Chapter 13 One-Way Analysis of Variance (ANOVA), Between-Subjects

13.1 What does ANOVA do?

ANOVA works like a t-test, but it lets you look for differences in more than 2 groups. With ANOVA, you can see if 3 groups are significantly different from each other (or 4, or 5, etc…).

ANOVA is a comparison of two kinds of variability across multiple groups.

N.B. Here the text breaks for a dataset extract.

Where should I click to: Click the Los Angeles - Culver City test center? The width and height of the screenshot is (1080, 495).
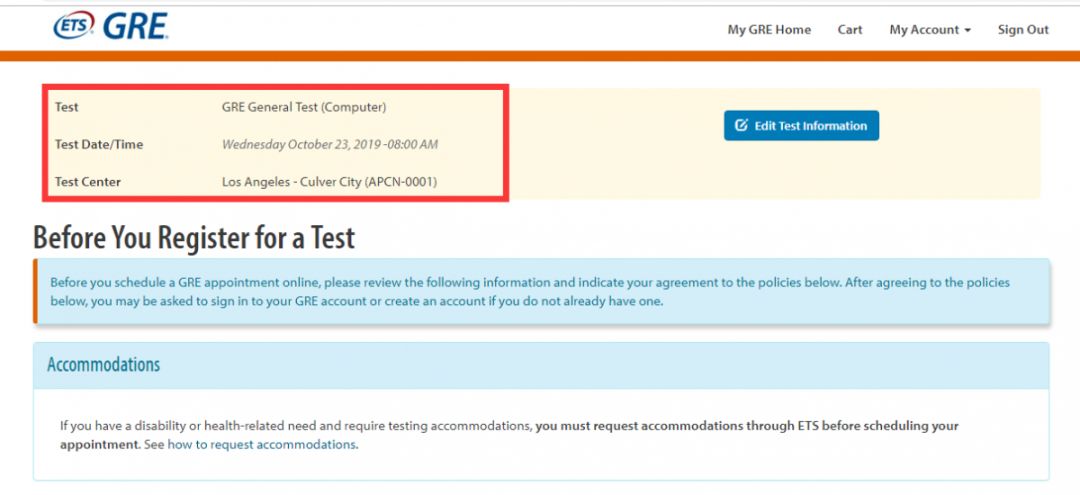click(329, 182)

  • Between-group variability: If scores in some groups are higher or lower than other groups, then there is between-group variability. If a drug were to be effective, you would expect scores in the treatment group to be different than scores in the control group. This is the “good” kind of variability, the variability due to the treatment effect. With more between-group variability, we are more certain that the groups are different, and we are more likely to reject the null hypothesis. Between-group variability also includes variability (differences) due to random chance.
  • Within-group variability: If scores within one group are different from each other, then there is within-group variability. This is the “bad” kind of variability, because we cannot provide a reason for why scores are different within one single group. In a drug trial, we wouldn’t expect participants in the treatment group to be different from one another. Differences here should be due to random chance.

ANOVA compares between-group variability to within-group variability in a ratio:

\({F}=\frac{\text{between–group variability (includes treatment effects and random chance)}}{\text{within–group variability (includes random chance)}}\)

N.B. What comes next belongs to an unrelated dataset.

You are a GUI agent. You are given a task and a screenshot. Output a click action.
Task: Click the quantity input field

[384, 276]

If enough of the differences are due to the groups—between-group (and not something else we cannot explain—within-group), then we will reject the null hypothesis and conclude the groups are different.

When the null hypothesis is true, there are no treatment effects. F will be near 1. When the null hypothesis is false, more of the variability will be because of the groups. When the null is false, F will be larger than 1.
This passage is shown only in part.